A la oración inicial siguieron un total de cinco saludos. El primero en tomar la palabra fue el Cardenal Blázquez. El Arzobispo de Valladolid insistió en el valor del volumen publicado, que repetidamente adjetivó como “monumental” y del que dijo ser “un trabajo ímprobo, paciente, de mucho tiempo y cuidadoso”. Más tarde, enmarcándolo ya en el contexto del Año de la Vida Consagrada, lo calificaría también de “cimiento de cara al futuro”. Para concluir estableciendo un paralelismo entre Mariana de San José y santa Teresa de Jesús; paralelismo que comprimió en un dato y una frase: “En Alba de Tormes murió una estrella y en Alba de Tormes nació otra estrella”.
Por su parte, monseñor Eusebio Hernández hizo hincapié en la importancia del deseo, que constituye la fibra íntima de Mariana. E insistió sobre su actualidad, por ser una gran “pedagoga del deseo”, que responde a lo que Benedicto XVI reclamaba: “Sería muy útil promover una especie de pedagogía del deseo”.

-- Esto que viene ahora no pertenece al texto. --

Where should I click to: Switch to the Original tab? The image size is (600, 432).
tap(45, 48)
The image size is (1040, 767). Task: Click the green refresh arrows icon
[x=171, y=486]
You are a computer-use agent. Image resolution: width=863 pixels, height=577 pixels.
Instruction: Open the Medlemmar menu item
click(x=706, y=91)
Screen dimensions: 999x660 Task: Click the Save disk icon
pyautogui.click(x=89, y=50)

Fray Miguel Miró se refirió a las misericordias del Señor en la madre Mariana, según ella misma confiesa. Y agradeció a la Fundadora, lo mismo que a sus hijas, lo que significan para la Orden. “Las hermanas contemplativas, dijo, son el corazón de la Recolección y son corazón en la Iglesia”

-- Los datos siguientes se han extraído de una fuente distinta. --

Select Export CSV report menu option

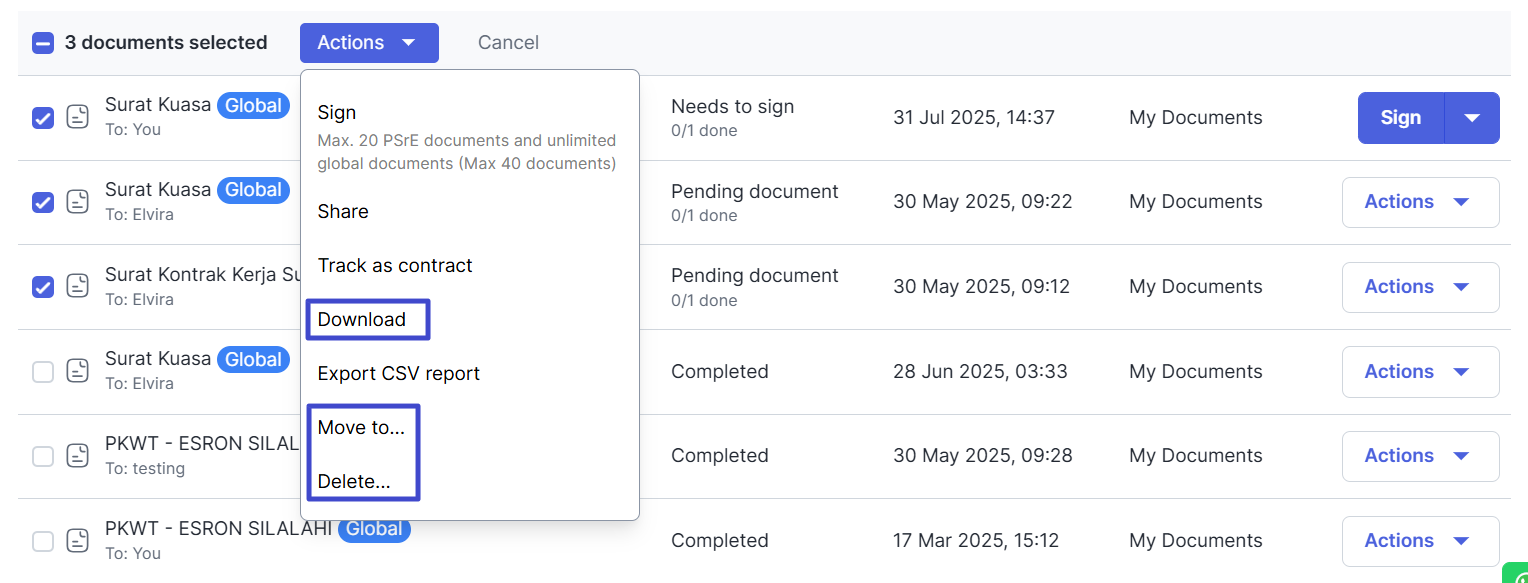click(x=398, y=374)
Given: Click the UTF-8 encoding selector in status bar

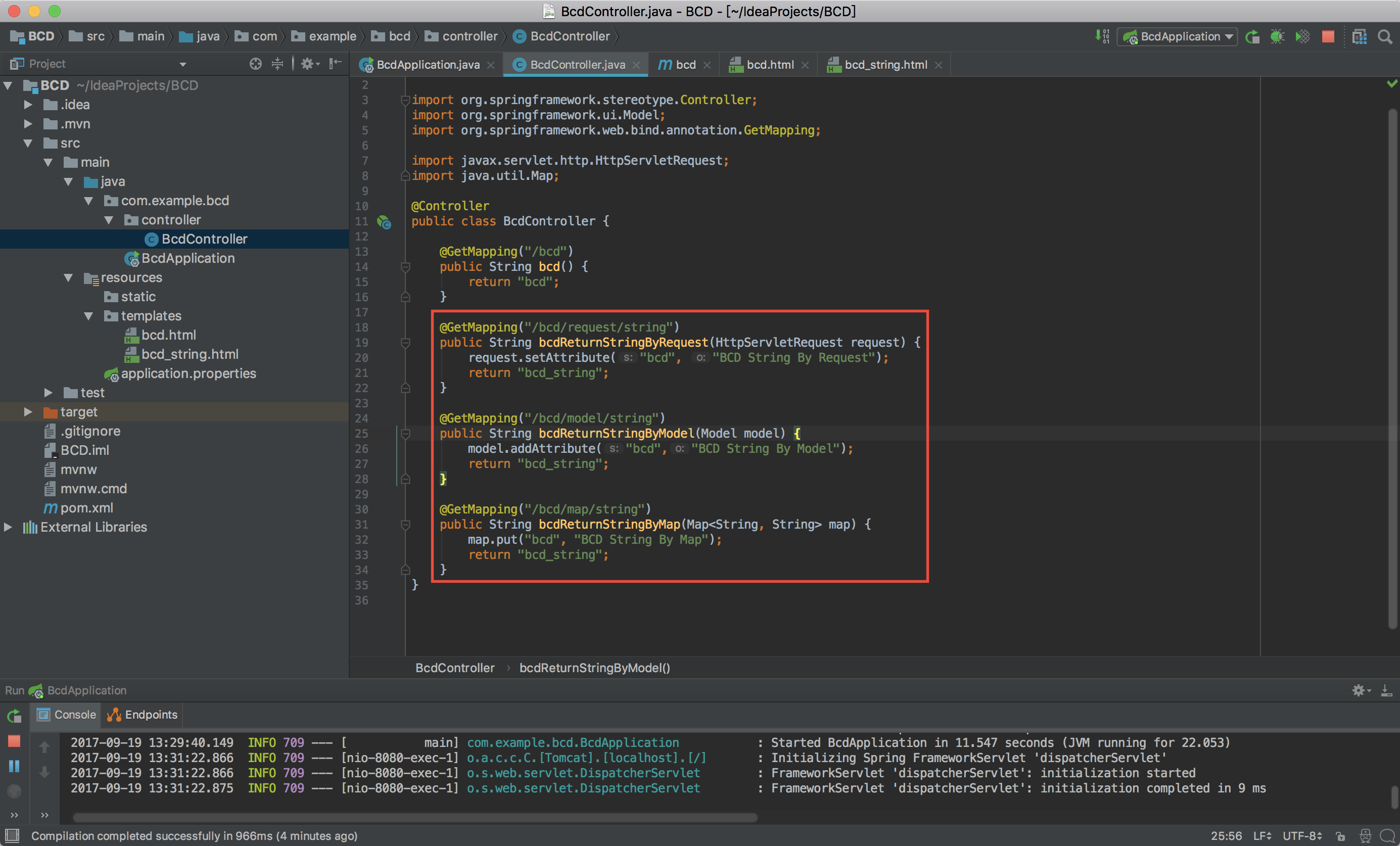Looking at the screenshot, I should pos(1302,836).
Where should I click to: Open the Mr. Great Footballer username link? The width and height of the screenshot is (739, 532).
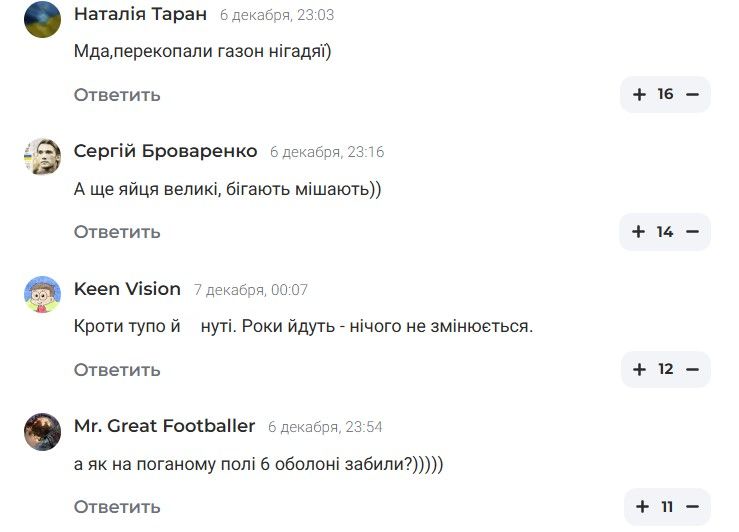(164, 426)
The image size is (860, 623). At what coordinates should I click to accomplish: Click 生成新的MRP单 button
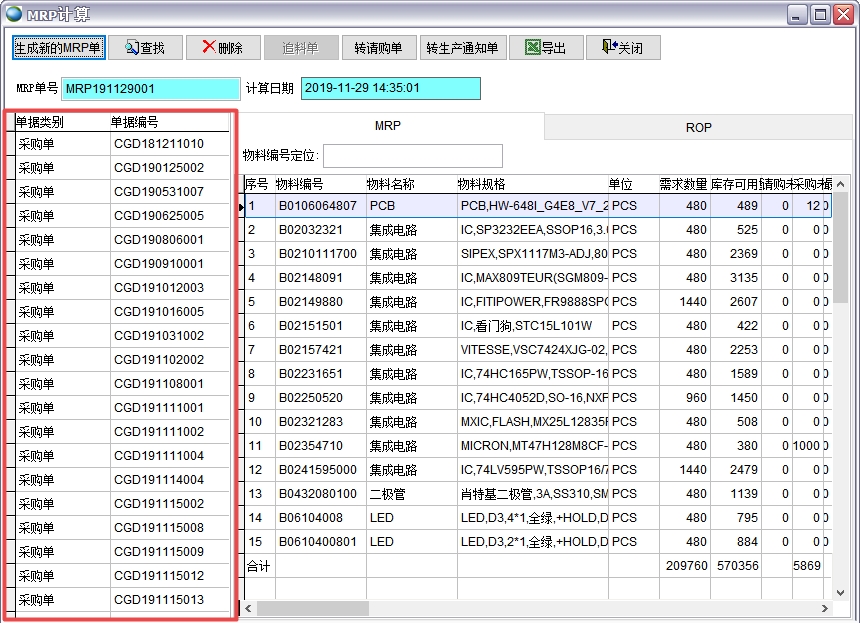pyautogui.click(x=58, y=48)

Habló luego sor Eva, la presidenta de la Federación española, que resaltó muy positivamente la coincidencia con el Año de la Vida Consagrada: “Nunca habríamos imaginado, dijo, contexto más conveniente y oportuno”. Y, en fin, el último saludo llegó desde México a través de un vídeo en el que sor Rosa María Mora Correa, presidenta de la Federación de aquel país se adhería al acto en nombre de las casi trescientas monjas mexicanas.

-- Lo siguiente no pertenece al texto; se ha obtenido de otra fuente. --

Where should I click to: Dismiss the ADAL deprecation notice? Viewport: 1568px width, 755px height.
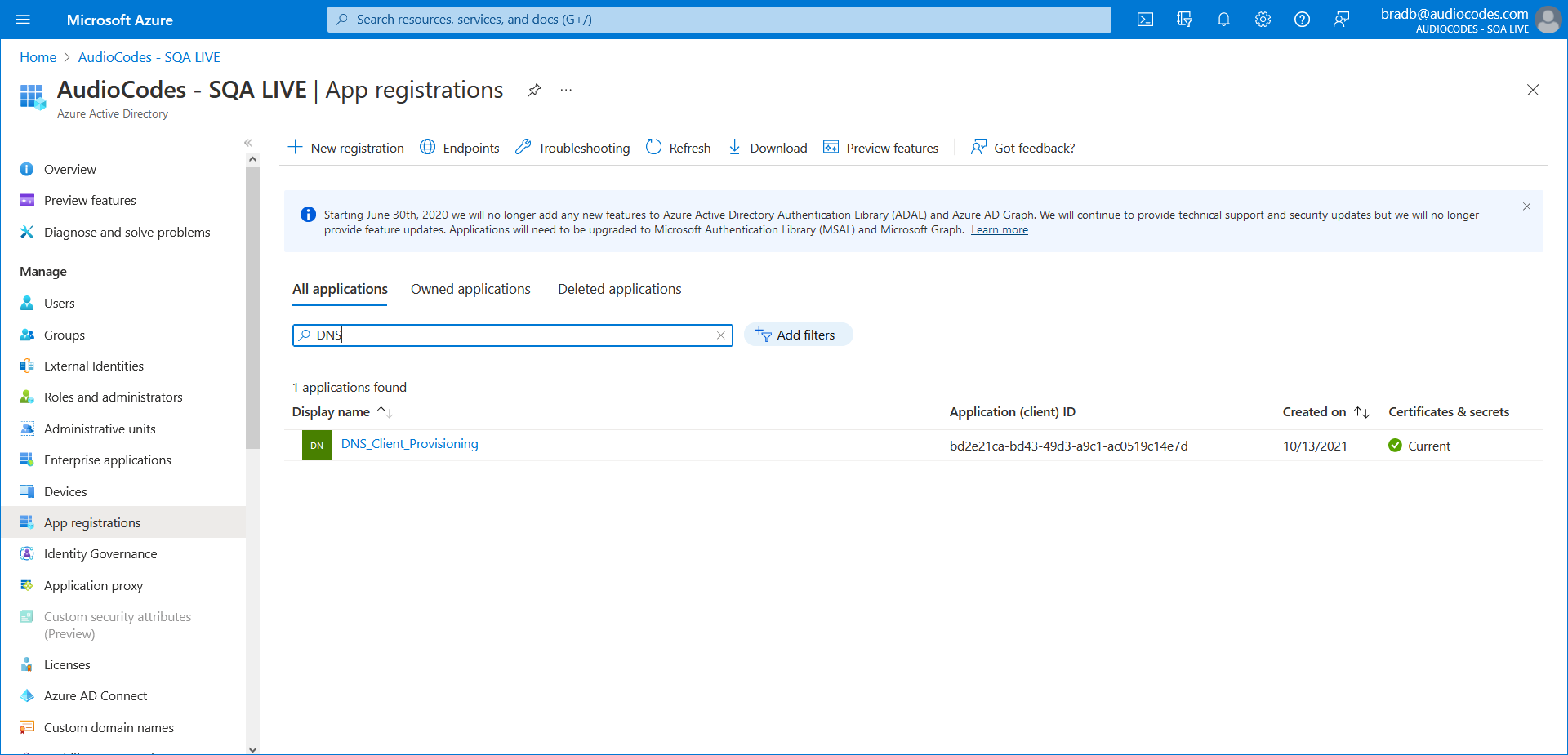[x=1526, y=207]
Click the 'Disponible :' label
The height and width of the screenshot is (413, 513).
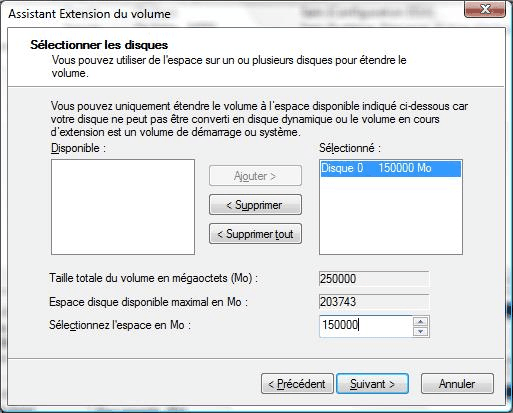pos(78,148)
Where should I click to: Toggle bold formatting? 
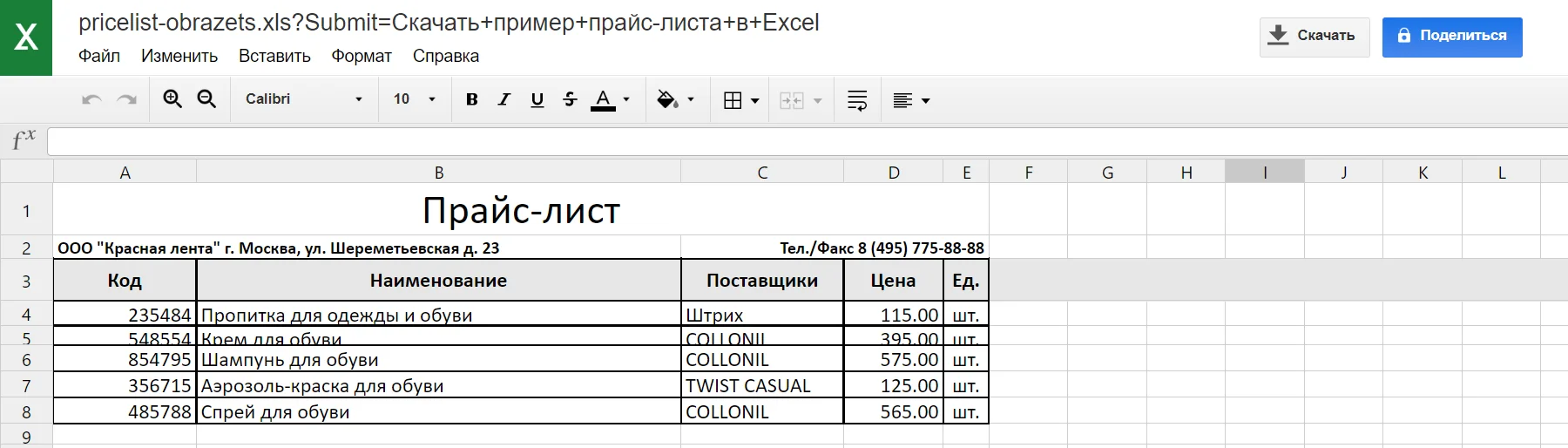click(472, 99)
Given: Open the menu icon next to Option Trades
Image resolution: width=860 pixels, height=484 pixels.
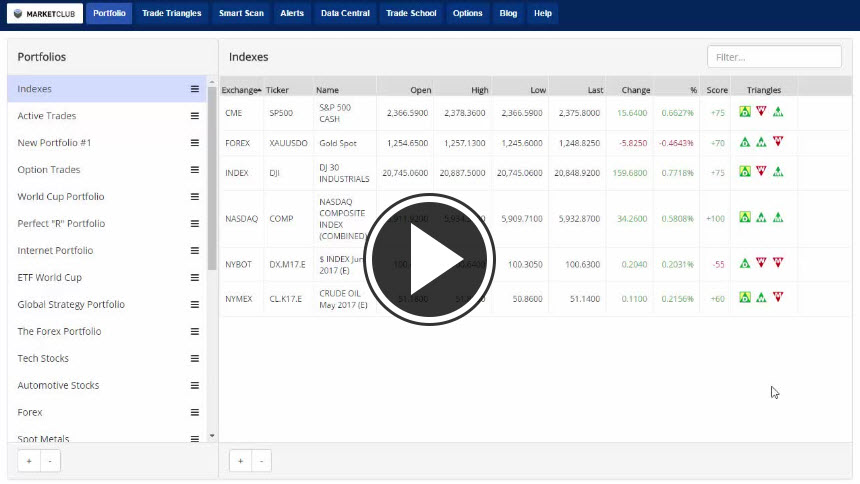Looking at the screenshot, I should 195,170.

El contrapunto a estas intervenciones de los miembros de la presidencia lo puso de nuevo la palabra de Mariana, ennoblecida por el canto. Lo mismo que en la oración inicial, el encargado de cantar los textos de la Madre fue el barítono José Bernardo Álvarez, acompañado al órgano por el maestro de capilla de El Escorial, el agustino Pedro Alberto Sánchez. Ambos ejecutaban melodías compuestas por Isidro Gambarte, compositor español afincado en Alemania.
Si el objeto que motivaba el acto era el volumen de las Obras completas, la intervención central había de ser la de su editor, el agustino recoleto Jesús Diez Rastrilla. El título de su exposición era escueto y sugerente: “El rostro de la madre Mariana”. En 20 minutos supo desplegar toda la gama cromática del tema, para concluir: “Encomiendo yo el encuentro con este rostro a la lectura directa de sus escritos que favorece sin duda el libro que ahora presentamos”.
Volvió de nuevo, ya por última vez, la voz cuajada de emociones místicos de Mariana. Esta vez el cantor era cantautor, José Manuel González Durán, agustino recoleto. Él también había puesto música a las palabras de la Madre, como uno más de los hitos de “Descalzos”, su proyecto musical para el Año de la Vida Consagrada. En la Encarnación, Durán presentó cuatro de los poemas espirituales de la Madre.
Invitados a su casa
El acto se cerraba con un recorrido por las estancias de la planta baja del monasterio que Mariana fundó, donde ella fue priora 22 años, murió y está enterrada. Allí se había dispuesto una amplia exposición de carteles y fotografías referentes a la vida de la Madre y al carisma contemplativo de las agustinas recoletas.
Los asistentes pudieron recorrer las sacristías, el coro y la riquísima sala relicario, donde se guarda la milagrosa reliquia de san Pantaleón. Admiraron algunos de los objetos personales de la Fundadora. Tuvieron la oportunidad de rezar ante su sepulcro, pidiendo su pronta beatificación. Y, en fin, pudieron saborear la tranquilidad del claustro conventual y rastrear allí su presencia, lo mismo que en otras dependencias del Real Monasterio.